Top of Available data
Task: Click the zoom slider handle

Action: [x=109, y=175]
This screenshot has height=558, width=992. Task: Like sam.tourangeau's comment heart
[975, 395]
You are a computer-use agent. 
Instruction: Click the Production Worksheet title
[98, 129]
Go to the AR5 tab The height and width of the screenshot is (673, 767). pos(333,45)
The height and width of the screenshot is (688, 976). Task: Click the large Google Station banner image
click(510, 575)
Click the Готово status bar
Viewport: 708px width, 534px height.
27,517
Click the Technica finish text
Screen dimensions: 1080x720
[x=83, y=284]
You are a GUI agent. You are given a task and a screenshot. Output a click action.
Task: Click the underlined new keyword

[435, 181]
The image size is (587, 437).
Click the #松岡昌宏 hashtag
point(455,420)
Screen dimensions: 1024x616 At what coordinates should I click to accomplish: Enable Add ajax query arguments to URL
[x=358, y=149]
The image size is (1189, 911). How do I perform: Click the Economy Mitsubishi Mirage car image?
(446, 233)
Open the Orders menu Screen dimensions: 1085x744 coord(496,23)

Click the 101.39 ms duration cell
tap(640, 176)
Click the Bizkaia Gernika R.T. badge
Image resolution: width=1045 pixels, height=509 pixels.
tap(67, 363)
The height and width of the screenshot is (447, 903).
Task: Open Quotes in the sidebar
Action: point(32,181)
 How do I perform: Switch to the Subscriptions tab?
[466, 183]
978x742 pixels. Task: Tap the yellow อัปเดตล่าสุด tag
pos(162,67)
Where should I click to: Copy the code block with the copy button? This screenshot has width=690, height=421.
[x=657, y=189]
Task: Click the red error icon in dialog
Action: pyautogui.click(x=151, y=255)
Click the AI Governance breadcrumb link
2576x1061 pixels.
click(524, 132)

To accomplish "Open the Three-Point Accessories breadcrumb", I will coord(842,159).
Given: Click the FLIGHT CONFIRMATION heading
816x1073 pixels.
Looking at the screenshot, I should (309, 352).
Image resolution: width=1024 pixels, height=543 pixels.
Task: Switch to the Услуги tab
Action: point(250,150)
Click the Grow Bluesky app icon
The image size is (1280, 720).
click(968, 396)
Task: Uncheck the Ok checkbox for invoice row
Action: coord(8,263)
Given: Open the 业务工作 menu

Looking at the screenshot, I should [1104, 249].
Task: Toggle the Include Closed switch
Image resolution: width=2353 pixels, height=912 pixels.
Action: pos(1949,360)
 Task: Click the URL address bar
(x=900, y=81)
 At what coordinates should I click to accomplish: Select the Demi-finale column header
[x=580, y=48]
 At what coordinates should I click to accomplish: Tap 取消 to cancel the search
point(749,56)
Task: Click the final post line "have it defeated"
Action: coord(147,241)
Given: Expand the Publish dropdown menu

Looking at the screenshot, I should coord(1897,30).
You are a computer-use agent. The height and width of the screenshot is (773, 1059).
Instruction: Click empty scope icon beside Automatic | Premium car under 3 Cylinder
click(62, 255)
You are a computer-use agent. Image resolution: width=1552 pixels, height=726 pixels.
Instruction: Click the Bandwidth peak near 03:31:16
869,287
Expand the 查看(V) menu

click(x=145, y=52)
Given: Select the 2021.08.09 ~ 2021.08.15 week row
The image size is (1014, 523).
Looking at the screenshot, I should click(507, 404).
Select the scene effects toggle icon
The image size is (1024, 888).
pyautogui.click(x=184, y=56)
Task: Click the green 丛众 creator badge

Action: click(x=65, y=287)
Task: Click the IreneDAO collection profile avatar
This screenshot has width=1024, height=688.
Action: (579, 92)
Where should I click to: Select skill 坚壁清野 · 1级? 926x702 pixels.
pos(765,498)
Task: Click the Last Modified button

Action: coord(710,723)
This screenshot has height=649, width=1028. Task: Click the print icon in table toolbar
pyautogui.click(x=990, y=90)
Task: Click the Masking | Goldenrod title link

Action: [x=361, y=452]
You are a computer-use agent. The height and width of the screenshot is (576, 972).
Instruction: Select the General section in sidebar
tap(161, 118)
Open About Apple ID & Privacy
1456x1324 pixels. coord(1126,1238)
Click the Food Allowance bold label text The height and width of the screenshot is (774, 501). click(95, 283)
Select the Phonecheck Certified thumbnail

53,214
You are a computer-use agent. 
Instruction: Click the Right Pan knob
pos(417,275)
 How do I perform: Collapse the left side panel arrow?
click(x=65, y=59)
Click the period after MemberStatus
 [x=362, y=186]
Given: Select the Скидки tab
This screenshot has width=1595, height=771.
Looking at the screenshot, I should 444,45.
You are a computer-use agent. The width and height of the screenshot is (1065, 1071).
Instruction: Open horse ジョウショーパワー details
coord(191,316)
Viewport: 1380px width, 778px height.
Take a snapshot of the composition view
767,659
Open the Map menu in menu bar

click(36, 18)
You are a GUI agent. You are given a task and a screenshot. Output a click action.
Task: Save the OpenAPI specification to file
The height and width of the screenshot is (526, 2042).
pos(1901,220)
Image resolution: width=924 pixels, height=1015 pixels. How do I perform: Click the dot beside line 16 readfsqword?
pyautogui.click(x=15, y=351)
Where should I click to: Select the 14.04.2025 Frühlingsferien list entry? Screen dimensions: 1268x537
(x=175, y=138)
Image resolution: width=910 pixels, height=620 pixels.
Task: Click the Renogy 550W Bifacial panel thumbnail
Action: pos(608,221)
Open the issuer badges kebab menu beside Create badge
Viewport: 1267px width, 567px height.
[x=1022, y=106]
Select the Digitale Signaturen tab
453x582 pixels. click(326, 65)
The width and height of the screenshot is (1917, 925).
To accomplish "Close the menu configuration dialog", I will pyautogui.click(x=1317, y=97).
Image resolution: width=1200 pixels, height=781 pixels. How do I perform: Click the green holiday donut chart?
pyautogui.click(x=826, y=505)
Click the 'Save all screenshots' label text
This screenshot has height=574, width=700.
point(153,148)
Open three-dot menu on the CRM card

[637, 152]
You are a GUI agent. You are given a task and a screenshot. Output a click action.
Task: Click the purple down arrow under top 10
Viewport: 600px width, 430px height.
Bottom of Available data
Aim of the task
Please copy out each line of the listing above that contains the string "will".

Exercise solution
To accomplish "Open the Three-Point Accessories breadcrumb", I will coord(842,159).
To accomplish "Close the menu configuration dialog", I will pyautogui.click(x=1317, y=97).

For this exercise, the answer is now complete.